Cela étant, a-t-elle rappelé, la position française ne souffre d’aucune ambigüité. « La France refuse de confier la décision de vie ou de mort à une machine qui agirait de façon pleinement autonome et échapperait à tout contrôle humain », a insisté la ministre. Et de préciser : « Nous développerons l’intelligence artificielle de défense selon trois grands principes : le respect du droit international, le maintien d’un contrôle humain suffisant, et la permanence de la responsabilité du commandement. »

Ainsi, a poursuivi Mme Parly, il n’est pas question que l’intelligence artificielle, pour laquelle le ministère des Armées va investir 100 millions d’euros par an entre 2019 et 2025 recruter jusqu’à 200 experts, fasse bouger les « lignes rouges tracées par les principes du droit humanitaire international et le droit des conflits armés », dont « la proportionnalité de la réponse, la discrimination entre combattant et non-combattants, la minimisation des dommages collatéraux. »

« Au contraire, a plaidé la ministre, l’intelligence artificielle nous permettra de continuer à les respecter dans les conflits de demain. » Et, désormais, l’examen de « licéité » de chaque nouvel armement sera renforcé afin de garantir sa conformité au droit international.

« Quel que soit le degré d’automatisation, voire d’autonomie de nos systèmes d’armes actuels et futurs, ceux-ci resteront subordonnés au commandement humain. Cela suppose que l’homme définisse et valide leurs règles de fonctionnement, leurs règles d’emploi et leurs règles d’engagement. Cela suppose qu’il exerce un contrôle suffisant sur les systèmes déployés », a expliqué Mme Parly.
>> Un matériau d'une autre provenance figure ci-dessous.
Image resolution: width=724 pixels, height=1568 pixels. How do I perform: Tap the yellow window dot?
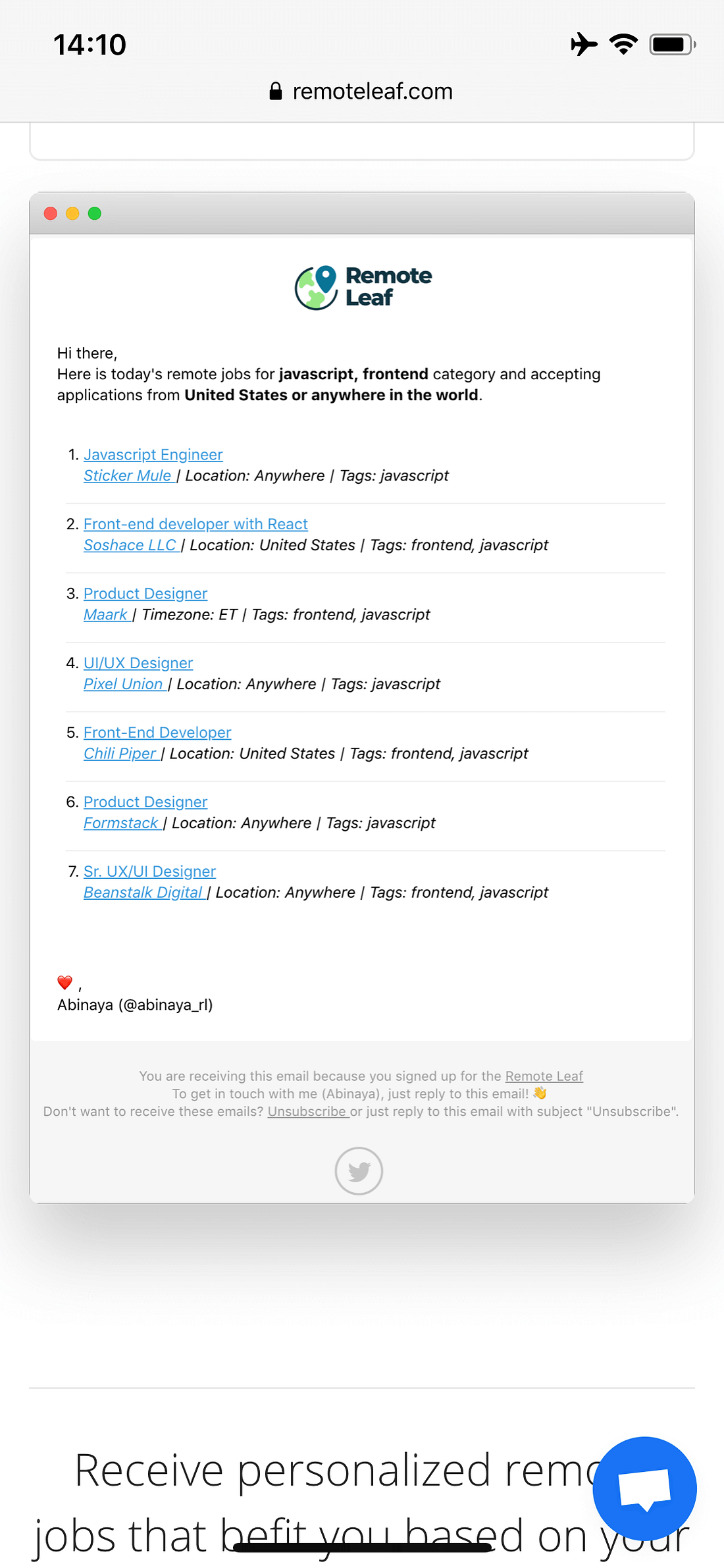pyautogui.click(x=72, y=213)
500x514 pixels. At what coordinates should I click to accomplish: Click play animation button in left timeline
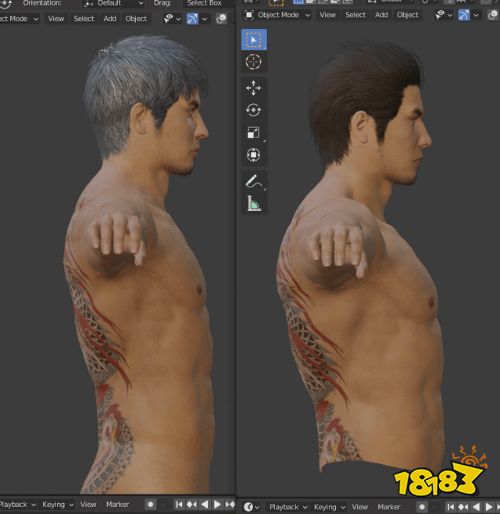(217, 504)
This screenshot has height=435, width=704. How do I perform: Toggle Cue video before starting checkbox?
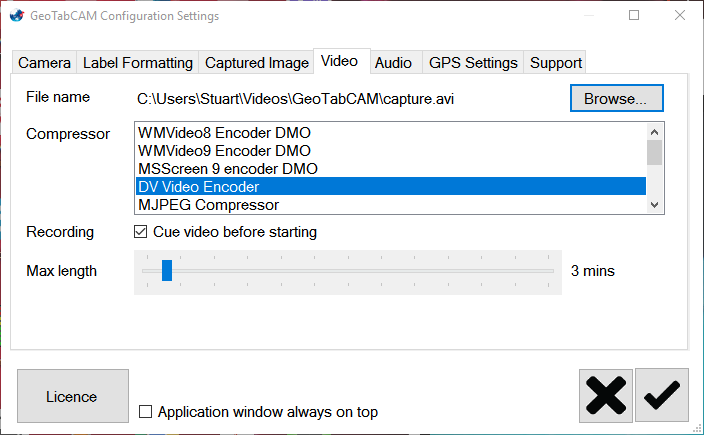pos(141,232)
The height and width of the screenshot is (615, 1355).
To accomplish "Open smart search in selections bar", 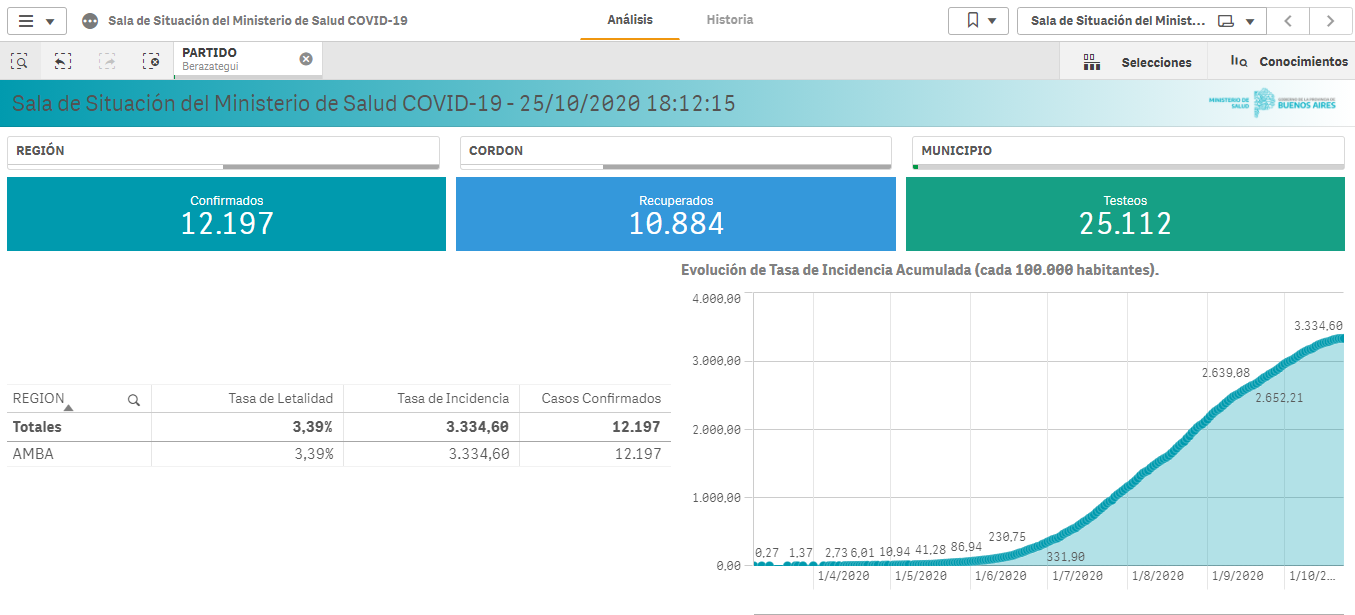I will tap(19, 62).
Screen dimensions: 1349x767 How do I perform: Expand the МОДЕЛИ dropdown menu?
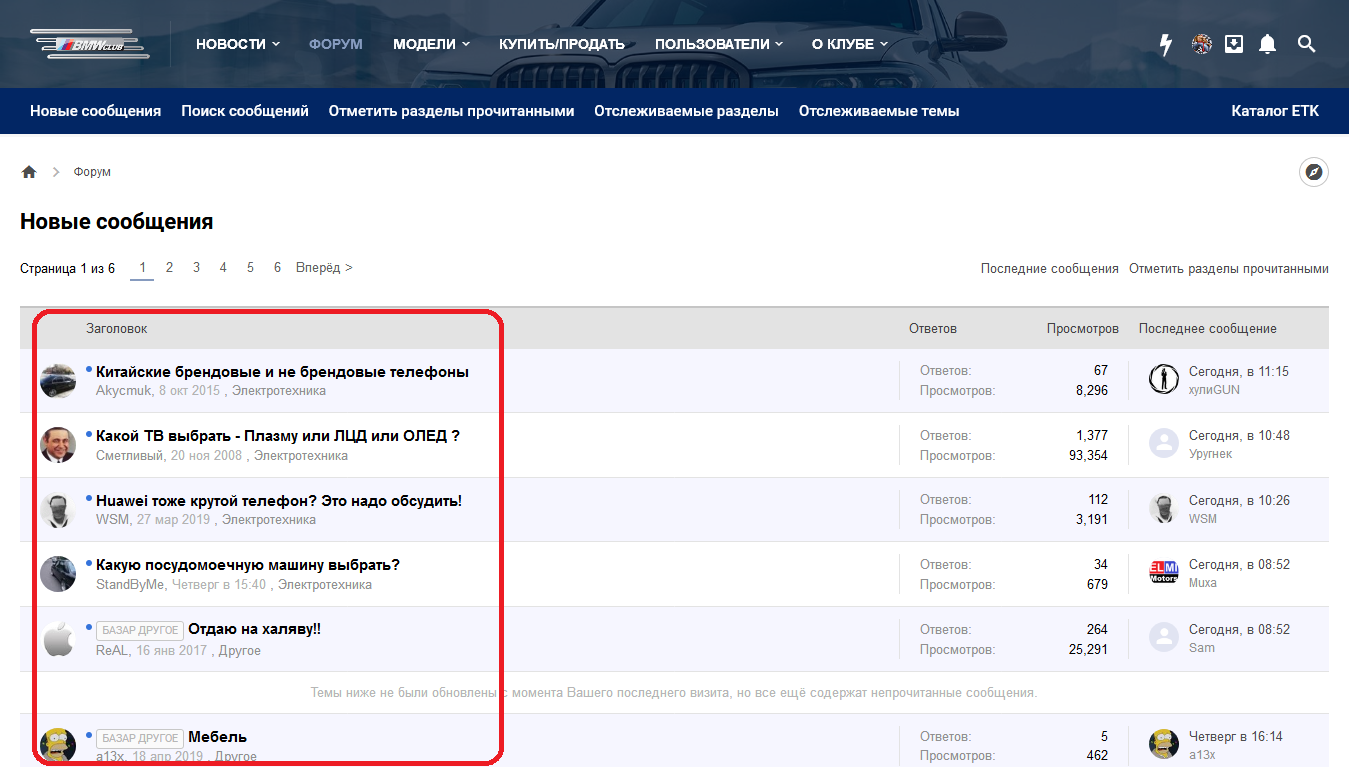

Pour enfoncer le clou, la ministre a annoncé la création d’un « comité d’éthique ministériel sur les sujets de défense », lequel sera « un outil d’aide à la décision et à l’anticipation ».

Ce comité « aura vocation à traiter en premier lieu des questions posées par les technologies émergentes et leur emploi par l’homme dans le domaine de la défense. Mais au-delà, les interrogations éthiques multiples liées à l’évolution du métier des armes ainsi que des espaces de conflictualité pourront lui être soumis », a énoncé Mme Parly.

Devant être mis en place d’ici quelques mois, ce comité d’éthique confrontera la réflexion éthique des « hommes et des femmes du ministère [des Armées] à celle de personnalités extérieures puisant à diverses sources de réflexion : les sciences, la philosophie, le droit ou bien encore l’histoire », a précisé la ministre.

Ainsi, a-t-elle ajouté, la « France sera la première grande puissance militaire à se doter d’une structure de réflexion permanente sur les enjeux éthiques des nouvelles technologies dans le domaine de la défense, et se placera ainsi à la pointe de cette réflexion au niveau international. »

Pour rappel, le groupe français Thales, qui a investi 7 milliards d’euros dans les domaines de la connectivité, du big data, de la cybersécurité et de l’intelligence artificielle depuis 2014, s’est résolument dit opposé à l’idée de doter des robots tueurs d’une intelligence artificielle. « Il faut que les pays mettent en place une législation au niveau international pour que le terrain de jeu soit clair pour tous » en ce qui concerne l’application de l’IA au domaine de l’armement », avait plaidé, en janvier, Patrice Caine, son Pdg.